In Australia, the Municipal Association of Victoria (MAV) has taken the initiative to create a funding vehicle for the local authorities within the state of Victoria. The new entity has been given the name Local Government Funding Vehicle (LGFV).
The Board of LGFV will consist of independents, council representatives and MAV representatives. Day to day activities is outsourced to subsidiaries of National Bank of Australia.
Moody’s has assigned a Aa2 rating to LGFV. This rating has been given although the participating councils are not liable to one another, but will instead severally guarantee their debt obligations. According to Moody’s “The very high credit quality of the participating councils and the mature and supportive institutional framework under which they operate support the ratings”. It continues: “In addition, councils in the State of Victoria enjoy significant revenue flexibility with full discretion on the setting of property taxes, fees and charges, which together account for almost 70% of their total revenues”. The rating is also underpinned by the fact that there has been no historical default by a Victorian Council.
30 councils in Victoria, out of 79, will participate in the inaugural bond issuance. In order to keep the rating for later bond issues, LGFV will apply a council eligibility criteria, “i.e. a new council must not have a negative impact on the rating of new or existing bonds”.

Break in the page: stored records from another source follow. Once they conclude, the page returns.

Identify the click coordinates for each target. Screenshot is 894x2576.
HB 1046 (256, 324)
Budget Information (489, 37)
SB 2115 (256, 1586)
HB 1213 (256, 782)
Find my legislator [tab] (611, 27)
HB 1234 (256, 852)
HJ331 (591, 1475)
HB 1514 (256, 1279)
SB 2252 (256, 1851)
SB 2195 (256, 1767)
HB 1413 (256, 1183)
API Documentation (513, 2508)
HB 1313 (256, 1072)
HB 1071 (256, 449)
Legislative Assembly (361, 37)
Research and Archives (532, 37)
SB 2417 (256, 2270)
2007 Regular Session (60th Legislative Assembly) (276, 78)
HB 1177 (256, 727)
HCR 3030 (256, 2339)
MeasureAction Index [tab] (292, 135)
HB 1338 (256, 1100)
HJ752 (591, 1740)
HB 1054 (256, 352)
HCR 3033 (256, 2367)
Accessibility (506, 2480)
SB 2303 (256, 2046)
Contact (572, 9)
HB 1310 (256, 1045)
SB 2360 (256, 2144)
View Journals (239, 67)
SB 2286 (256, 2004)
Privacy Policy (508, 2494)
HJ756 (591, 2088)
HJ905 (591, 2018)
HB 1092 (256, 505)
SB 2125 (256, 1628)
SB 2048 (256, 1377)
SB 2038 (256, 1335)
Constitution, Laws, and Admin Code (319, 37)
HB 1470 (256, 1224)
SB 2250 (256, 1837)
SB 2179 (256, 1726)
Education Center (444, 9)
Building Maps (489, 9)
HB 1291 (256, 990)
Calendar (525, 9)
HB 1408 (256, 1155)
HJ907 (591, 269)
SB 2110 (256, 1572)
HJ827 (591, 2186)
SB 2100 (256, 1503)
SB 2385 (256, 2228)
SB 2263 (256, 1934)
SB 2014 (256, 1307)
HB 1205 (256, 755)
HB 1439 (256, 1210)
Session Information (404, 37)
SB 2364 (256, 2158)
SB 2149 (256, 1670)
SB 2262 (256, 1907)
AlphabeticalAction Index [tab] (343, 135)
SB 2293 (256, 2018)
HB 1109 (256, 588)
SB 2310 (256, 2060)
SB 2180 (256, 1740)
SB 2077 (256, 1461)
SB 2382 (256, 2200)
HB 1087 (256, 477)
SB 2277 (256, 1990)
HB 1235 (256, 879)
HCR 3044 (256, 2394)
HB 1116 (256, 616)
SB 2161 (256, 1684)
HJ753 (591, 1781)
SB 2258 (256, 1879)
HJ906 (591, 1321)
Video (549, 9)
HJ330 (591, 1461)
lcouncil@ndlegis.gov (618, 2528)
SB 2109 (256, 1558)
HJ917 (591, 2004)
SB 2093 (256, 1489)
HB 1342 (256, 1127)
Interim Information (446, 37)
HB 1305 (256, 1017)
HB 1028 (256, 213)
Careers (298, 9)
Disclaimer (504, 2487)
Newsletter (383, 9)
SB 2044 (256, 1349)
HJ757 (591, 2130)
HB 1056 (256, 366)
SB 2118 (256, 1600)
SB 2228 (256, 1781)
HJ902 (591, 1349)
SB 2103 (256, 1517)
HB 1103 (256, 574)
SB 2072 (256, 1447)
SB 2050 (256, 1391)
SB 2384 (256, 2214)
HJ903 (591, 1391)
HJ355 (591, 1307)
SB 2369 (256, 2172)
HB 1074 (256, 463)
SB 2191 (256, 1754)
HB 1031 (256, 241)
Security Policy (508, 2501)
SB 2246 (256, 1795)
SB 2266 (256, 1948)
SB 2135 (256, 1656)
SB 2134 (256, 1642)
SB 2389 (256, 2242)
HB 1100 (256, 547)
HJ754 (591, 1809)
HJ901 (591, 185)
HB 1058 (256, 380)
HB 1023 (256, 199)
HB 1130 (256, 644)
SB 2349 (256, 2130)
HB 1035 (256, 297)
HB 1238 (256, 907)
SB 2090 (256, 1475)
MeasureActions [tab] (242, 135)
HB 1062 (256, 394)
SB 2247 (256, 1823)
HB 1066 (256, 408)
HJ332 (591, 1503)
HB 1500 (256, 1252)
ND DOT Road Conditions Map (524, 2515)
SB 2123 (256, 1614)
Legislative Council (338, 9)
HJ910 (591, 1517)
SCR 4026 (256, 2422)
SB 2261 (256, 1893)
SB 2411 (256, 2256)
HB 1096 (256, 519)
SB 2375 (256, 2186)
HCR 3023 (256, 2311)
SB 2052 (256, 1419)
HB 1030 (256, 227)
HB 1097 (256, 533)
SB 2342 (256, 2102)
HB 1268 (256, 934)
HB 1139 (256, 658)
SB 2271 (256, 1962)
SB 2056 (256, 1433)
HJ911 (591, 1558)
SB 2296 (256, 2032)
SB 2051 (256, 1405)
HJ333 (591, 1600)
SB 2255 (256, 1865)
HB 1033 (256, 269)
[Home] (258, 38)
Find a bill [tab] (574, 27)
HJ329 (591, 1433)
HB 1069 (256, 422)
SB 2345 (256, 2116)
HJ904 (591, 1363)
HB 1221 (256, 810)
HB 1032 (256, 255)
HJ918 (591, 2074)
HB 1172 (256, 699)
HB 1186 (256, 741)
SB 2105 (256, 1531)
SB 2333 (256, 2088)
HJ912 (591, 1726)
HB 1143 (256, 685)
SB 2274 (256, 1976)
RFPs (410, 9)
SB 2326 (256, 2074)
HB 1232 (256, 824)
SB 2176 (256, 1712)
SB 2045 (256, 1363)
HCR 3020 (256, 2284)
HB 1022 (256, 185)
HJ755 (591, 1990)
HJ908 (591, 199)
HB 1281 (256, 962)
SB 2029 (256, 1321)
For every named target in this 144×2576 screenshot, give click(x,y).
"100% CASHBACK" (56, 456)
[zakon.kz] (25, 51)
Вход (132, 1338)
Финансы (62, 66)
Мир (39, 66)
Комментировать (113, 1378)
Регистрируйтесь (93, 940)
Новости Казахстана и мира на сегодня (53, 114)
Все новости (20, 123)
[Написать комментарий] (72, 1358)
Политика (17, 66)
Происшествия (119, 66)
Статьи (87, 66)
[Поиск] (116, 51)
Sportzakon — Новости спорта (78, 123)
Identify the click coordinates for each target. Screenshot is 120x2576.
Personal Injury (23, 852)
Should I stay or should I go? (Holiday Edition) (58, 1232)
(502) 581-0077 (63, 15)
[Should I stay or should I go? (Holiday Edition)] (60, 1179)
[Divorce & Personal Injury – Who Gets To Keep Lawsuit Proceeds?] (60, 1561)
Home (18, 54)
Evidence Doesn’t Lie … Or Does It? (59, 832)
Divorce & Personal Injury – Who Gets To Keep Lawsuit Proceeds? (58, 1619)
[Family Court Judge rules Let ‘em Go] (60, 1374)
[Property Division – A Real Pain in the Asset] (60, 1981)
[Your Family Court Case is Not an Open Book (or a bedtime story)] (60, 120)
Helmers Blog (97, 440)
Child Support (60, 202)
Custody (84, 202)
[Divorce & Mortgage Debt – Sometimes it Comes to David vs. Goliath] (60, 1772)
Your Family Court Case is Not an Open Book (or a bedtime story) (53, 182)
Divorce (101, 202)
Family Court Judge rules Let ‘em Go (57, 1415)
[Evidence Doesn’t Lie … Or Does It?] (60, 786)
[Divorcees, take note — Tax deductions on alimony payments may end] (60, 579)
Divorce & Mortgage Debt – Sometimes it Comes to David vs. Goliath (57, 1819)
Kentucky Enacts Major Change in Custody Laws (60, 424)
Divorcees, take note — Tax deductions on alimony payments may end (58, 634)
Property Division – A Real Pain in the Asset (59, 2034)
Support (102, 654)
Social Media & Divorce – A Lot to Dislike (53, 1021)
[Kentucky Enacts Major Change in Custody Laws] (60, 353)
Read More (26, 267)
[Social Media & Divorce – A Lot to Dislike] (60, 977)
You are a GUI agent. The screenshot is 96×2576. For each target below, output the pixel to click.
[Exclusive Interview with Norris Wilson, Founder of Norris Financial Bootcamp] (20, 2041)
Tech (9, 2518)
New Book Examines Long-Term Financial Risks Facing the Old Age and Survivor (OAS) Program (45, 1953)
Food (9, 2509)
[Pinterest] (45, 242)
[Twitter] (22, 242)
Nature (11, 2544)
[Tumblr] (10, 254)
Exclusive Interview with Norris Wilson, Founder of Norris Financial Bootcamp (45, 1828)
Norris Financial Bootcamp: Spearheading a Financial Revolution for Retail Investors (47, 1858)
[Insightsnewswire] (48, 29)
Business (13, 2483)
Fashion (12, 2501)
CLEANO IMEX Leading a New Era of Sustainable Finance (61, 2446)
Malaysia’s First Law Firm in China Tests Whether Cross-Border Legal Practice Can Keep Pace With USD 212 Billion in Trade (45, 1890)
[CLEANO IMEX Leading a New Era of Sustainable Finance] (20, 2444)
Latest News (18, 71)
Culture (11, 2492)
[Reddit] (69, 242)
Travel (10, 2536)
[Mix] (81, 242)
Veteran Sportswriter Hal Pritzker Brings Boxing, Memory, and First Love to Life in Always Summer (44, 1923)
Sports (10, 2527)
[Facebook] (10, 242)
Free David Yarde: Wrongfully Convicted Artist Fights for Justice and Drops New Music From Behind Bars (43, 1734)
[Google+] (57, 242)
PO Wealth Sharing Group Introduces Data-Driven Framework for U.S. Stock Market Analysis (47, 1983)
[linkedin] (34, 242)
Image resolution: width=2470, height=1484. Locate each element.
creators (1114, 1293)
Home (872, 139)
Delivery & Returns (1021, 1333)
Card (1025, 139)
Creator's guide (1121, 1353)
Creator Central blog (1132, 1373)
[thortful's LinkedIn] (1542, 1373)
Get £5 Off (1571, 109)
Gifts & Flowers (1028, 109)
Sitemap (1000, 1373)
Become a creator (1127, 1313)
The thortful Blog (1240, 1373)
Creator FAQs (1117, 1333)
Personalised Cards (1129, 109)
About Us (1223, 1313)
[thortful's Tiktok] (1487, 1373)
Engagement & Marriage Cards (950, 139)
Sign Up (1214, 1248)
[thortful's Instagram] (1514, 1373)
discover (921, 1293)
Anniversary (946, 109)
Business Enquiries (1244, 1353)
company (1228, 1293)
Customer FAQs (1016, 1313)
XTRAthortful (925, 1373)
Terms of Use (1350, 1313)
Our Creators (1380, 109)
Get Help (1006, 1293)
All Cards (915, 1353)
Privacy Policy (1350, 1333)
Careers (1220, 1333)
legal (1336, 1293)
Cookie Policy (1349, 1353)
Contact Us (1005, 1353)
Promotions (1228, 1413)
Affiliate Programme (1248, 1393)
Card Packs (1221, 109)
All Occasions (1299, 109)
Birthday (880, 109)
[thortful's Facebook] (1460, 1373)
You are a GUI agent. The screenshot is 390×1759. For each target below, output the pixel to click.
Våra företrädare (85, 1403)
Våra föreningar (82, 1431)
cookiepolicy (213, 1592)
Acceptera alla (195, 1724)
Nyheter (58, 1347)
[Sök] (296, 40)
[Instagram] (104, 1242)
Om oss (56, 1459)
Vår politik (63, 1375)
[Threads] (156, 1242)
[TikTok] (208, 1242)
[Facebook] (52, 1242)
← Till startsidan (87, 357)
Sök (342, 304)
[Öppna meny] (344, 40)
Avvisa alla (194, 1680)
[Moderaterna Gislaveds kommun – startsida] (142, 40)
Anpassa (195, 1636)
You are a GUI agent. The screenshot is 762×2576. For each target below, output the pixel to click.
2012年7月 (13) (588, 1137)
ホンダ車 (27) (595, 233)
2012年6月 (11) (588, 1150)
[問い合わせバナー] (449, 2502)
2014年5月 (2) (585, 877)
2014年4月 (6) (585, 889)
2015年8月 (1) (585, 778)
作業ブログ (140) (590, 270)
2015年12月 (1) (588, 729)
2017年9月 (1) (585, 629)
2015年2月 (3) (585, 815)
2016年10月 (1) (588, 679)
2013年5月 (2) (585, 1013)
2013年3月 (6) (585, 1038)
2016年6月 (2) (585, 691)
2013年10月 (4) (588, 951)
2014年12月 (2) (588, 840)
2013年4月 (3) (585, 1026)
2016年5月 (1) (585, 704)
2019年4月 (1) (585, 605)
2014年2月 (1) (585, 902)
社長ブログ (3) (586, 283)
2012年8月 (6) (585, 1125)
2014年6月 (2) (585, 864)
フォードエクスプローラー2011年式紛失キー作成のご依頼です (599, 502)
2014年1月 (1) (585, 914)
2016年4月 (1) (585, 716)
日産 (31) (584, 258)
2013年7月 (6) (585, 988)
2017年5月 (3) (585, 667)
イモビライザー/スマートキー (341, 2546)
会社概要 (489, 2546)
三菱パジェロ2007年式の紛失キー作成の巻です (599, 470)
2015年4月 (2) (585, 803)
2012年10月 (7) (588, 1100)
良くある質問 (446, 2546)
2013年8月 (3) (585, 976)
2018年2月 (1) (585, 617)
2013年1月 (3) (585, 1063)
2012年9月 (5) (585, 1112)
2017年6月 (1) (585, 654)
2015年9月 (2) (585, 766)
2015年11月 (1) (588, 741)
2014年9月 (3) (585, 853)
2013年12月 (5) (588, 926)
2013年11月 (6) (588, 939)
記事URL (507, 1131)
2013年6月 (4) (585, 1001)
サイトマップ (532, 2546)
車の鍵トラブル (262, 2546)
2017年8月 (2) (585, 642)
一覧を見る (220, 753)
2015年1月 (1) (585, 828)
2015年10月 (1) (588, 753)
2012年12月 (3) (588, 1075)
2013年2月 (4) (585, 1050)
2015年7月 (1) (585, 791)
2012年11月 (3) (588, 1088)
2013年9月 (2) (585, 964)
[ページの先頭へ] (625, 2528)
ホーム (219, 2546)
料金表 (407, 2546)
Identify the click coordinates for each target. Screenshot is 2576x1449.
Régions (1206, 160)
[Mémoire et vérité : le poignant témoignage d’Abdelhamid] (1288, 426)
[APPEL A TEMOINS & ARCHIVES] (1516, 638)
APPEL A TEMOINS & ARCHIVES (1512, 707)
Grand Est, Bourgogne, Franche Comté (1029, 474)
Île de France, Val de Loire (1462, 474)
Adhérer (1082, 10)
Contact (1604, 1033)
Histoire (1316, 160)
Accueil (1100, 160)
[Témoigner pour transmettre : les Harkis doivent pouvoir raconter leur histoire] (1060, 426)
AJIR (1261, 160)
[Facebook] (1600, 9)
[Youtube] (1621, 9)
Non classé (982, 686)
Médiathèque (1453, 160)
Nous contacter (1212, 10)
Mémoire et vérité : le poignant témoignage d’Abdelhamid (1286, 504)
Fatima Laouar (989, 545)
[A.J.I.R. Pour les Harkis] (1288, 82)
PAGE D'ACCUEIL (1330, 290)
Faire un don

According to an article in the Australian Kanganews, “the potential attraction for councils is clear. Reports released by a number of councils refer to analysis conducted by Ernst & Young suggesting the LGFV will improve councils’ cost of funds by around 100 basis points.” Kanganews also writes that “a number of other states are exploring ways for local authorities to move at least some of their debt funding out of the bank sector”.